_DATA RECORDS_
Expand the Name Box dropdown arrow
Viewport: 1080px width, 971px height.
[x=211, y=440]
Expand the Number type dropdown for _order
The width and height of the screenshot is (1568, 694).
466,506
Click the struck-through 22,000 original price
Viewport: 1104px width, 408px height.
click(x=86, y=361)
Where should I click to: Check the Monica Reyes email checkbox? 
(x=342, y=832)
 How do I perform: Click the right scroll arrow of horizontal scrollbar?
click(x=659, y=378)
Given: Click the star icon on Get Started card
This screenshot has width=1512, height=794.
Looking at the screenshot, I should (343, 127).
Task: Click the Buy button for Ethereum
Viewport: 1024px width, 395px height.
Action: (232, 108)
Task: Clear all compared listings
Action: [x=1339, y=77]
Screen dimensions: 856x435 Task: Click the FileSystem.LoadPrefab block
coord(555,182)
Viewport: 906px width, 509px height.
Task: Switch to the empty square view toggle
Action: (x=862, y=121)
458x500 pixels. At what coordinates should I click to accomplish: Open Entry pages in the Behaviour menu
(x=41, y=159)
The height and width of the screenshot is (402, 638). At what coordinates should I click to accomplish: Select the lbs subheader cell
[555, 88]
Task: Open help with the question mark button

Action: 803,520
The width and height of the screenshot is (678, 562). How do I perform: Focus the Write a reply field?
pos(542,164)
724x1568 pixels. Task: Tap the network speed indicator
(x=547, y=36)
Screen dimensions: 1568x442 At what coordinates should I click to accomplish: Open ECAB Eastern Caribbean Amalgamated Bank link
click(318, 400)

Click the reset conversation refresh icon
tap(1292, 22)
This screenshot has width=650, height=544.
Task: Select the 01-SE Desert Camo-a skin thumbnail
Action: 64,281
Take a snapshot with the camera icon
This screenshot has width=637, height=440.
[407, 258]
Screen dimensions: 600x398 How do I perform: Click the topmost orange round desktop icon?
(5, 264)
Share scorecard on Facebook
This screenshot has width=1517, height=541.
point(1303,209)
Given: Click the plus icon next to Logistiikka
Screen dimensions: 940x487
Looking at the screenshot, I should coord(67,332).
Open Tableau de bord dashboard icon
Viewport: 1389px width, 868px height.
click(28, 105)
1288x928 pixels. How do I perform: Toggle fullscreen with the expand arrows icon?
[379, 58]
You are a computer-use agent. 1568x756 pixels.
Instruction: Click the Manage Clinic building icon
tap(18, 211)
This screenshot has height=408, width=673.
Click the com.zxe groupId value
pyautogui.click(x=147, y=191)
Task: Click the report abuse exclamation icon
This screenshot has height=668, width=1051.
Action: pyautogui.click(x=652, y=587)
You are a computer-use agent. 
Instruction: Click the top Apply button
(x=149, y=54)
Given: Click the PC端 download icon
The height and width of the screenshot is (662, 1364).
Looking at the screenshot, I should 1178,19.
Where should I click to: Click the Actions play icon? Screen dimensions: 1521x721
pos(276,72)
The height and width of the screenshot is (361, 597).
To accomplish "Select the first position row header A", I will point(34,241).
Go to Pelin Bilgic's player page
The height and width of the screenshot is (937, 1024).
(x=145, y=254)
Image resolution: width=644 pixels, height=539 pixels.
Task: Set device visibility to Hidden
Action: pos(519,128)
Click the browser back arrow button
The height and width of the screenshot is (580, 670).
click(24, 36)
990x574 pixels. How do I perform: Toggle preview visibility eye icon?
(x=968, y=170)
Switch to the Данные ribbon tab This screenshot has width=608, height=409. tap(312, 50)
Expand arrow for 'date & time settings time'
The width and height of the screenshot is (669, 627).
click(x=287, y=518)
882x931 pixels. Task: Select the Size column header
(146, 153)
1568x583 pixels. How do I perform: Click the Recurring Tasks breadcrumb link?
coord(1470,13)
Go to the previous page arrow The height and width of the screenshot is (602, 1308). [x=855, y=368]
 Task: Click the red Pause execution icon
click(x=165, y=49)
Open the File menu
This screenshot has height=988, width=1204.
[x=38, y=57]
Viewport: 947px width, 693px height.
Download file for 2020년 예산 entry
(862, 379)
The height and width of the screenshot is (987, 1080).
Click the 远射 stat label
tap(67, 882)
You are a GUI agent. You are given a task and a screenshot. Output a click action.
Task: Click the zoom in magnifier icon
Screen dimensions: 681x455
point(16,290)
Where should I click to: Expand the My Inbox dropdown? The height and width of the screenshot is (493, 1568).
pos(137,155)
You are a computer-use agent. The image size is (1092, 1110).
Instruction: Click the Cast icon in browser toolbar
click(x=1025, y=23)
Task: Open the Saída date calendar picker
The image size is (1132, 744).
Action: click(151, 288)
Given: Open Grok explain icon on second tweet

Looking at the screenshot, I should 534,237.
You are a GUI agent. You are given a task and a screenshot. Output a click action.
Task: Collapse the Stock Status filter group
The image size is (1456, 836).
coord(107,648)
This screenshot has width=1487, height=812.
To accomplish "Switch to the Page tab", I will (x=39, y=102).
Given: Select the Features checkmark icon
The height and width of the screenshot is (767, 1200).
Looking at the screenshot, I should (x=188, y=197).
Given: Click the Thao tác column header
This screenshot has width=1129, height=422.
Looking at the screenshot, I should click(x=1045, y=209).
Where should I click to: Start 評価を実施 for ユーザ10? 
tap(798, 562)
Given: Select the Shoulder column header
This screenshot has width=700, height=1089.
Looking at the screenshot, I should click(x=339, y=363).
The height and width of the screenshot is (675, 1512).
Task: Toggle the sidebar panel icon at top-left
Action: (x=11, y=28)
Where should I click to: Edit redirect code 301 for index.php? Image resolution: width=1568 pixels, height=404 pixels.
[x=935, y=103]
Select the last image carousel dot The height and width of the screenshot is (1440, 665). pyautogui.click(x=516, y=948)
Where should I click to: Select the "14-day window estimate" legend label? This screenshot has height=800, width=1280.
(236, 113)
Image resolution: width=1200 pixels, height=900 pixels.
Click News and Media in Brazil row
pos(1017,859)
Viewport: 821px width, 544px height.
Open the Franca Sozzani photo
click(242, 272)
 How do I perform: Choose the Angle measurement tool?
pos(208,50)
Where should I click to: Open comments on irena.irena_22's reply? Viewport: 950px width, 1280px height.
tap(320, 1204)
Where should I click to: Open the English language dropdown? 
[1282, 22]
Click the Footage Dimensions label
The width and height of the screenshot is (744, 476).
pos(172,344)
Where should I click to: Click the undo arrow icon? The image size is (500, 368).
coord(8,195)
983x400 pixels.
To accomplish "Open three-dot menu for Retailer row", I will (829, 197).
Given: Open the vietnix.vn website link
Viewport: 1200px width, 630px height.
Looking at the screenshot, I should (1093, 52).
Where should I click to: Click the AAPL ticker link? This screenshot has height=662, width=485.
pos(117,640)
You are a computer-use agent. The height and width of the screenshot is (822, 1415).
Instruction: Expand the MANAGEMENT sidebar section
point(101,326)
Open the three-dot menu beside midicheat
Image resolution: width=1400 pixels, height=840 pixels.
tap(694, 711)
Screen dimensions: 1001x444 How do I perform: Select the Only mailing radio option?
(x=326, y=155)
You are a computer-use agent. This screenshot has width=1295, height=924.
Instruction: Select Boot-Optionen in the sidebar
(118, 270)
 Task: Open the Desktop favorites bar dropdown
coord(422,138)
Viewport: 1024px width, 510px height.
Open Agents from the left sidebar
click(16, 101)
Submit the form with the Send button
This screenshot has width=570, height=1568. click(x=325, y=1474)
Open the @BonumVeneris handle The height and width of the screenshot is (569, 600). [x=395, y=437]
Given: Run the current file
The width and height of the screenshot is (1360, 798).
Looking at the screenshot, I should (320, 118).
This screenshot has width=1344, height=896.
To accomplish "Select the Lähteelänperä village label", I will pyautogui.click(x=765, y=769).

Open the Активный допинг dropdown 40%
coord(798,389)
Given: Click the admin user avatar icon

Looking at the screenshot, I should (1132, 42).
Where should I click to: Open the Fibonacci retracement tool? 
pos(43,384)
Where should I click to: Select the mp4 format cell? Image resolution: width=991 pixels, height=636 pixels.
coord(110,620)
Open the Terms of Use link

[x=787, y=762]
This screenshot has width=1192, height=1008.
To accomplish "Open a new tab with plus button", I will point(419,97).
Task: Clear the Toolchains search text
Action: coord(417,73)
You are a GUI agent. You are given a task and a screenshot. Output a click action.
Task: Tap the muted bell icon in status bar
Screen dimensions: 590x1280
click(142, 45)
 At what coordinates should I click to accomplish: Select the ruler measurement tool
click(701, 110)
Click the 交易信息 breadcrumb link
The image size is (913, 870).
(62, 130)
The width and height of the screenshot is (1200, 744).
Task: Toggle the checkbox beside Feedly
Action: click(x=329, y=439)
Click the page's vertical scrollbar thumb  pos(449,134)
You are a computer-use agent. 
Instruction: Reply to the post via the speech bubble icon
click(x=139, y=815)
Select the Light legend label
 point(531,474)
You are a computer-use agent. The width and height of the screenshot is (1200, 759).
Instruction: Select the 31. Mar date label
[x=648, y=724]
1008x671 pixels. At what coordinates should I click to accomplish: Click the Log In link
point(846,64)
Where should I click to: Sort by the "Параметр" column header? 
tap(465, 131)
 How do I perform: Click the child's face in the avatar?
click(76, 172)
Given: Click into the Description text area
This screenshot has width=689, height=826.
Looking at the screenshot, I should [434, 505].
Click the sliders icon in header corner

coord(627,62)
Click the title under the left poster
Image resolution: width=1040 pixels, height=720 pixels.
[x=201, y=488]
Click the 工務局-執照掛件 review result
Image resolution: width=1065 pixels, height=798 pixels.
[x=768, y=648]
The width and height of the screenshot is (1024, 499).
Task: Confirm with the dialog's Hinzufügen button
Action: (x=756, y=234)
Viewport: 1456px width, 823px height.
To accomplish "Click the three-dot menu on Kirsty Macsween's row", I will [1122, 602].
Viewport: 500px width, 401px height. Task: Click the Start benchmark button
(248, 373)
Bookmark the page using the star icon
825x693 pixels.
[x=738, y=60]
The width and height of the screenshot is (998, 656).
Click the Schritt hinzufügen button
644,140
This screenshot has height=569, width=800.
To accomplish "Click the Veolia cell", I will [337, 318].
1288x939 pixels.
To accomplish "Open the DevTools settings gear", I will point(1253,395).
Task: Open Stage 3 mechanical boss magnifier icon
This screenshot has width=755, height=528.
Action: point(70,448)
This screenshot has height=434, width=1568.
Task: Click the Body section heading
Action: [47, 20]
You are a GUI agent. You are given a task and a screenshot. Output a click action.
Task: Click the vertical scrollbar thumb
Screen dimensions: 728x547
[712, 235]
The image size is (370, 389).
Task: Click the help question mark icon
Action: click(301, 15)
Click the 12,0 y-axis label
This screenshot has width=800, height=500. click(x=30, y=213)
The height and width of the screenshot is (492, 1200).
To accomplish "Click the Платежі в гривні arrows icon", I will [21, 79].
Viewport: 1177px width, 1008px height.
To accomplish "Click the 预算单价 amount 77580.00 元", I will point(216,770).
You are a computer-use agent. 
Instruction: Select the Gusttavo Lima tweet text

_YOUR GOAL_
Among the lines of the material, find those holding the word "magnifier" and return them.

_REPLY_
Task: Click the zoom in magnifier icon
Task: Open Stage 3 mechanical boss magnifier icon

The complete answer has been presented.